On this side the Mississippi an important relinquishment of native title has been received from the Delawares. That tribe, desiring to extinguish in their People the spirit of hunting, and to convert superfluous lands into the means of improving what they retain, has ceded to us all the country between the Wabash and Ohio, South of, and including, the road from the rapids towards Vincennes for which they are to receive annuities in animals and implements for agriculture, and in other necessaries. This acquisition is important, not only for its extent and fertility, but as, fronting three hundred miles on the Ohio, and near half that on the Wabash, the produce of the settled country descending those rivers will no longer pass in review of the Indian frontier, but in a small portion; and, with the cession heretofore made by the Kaskaskias, nearly consolidates our possessions North of the Ohio, in a very respectable breadth, from Lake Eric to the Mississippi. The Piankeshaws having some claim to the country ceded by the Delawares, it has been thought best to quiet that by fair purchase also. So soon as the treaties on this subject shall have received their constitutional sanctions, they shall be laid before both Houses.

The act of Congress, of February 28, 1803, for building and employing a number of gun boats, is now in a course of execution to the extent there provided for. The obstacle to naval enterprise which vessels of this construction offer for our seaport towns, their utility towards supporting within our waters the authority of the laws, the prompness with which they will be manned by the seamen and militia of the place in the moment they are wanting, the facility of their assembling from different parts of the coast to any point where they are required in greater force than ordinary, the economy of their maintenance and preservation from decay, when not in actual service, and the competence of our finances to this defensive provision, without any new burthen, are considerations which will have due weight with Congress in deciding on the expediency of adding to their number, from year to year, as experience shall test their utility, until all our important harbors, by these and auxiliary means, shall be secured against insult and opposition to the laws.

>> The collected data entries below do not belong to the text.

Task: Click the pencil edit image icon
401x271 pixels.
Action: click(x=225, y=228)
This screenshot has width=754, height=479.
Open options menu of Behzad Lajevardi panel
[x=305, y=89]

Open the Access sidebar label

No circumstance has arisen since your last session, which calls for any augmentation of our regular military force. Should any improvement occur in the militia system, that will be always seasonable.

Accounts of the receipts and expenditures of the last year, with estimates for the ensuing one, will, as usual, be laid before you.

The state of our finances continues to fulfil our expectations. Eleven millions and an half of dollars, received in the course of the year ending on the thirtieth of September last, have enabled us, after meeting all the ordinary expenses of the year, to pay upwards of three millions six hundred thousand dollars of the public debt, exclusive of interest. This payment, with those of the two preceding years, has extinguished upwards of twelve millions of principal, and a greater sum of interest, within that period; and, by a proportionate diminution of interest, renders already sensible the effect of the growing sum yearly applicable to the discharge of principal.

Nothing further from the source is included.